Mschf × brands: love and disobedience
How do you work with a brand is, of course, the silent guest of Domus conversation with Bentel and Wiesner at their Brooklyn office, that happens during the Friday opening of the collection, which coincided with NYCxDESIGN—the city’s official design week.
“The first physical object we ever made was tied to a brand,” says Bentel, referring to the Jesus Shoes, a pair of customized Air Max 97s filled with holy water. “It’s something you could just buy online from a reseller,” adds Wiesner. That wasn’t an official collaboration—and the follow-up Demon Shoes, made with Lil Nas X, led to a lawsuit from Nike. The inclusion of a drop of human blood didn’t go over well with the company in Beaverton. “We’re still not on good terms,” Wiesner comments dryly. That whole episode says a lot about MSCHF—a collective that has always worked at the intersection of art and design, placing a strong emphasis on brands, something that likely makes certain corners of the art world uncomfortable. “Brands are a huge part of our imagination and our culture. For us, they’re a key reference point,” Bentel explains. “And if we can create something interesting together, like this, why not?”

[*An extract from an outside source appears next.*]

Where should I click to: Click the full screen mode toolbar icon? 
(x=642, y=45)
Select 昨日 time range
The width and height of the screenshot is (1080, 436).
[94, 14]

In the Brooklyn studio/garage/showroom exhibition, two pieces stand out for their scale and positioning—both of which will remain one-offs and not enter limited production. One is the sofa, which may become the collection’s symbol: its shape echoes that of an AMG car, complete with working headlights that can be turned on from behind. “It was very complicated to make,” notes Wiesner. The other is a metal barbecue grill—the collection’s only outdoor furniture piece. It’s a nod to American backyard culture, but also to the automobile grille, which for years was a defining design element of gas-powered cars—but has become useless in electric vehicles. “One of the cars we’ve got here still has one—but it’s totally electric. The grille is just symbolic,” says Bentel.
In addition to the furniture, MSCHF also created a series of T-shirts and apparel. Their next big project is an exhibition opening in July at the massive Pioneer Works space in Red Hook, south Brooklyn. “Not quite site-specific one, but close,” say Bentel and Wiesner. They don’t reveal much more. Meanwhile, it’s started to rain, and my Uber is waiting outside.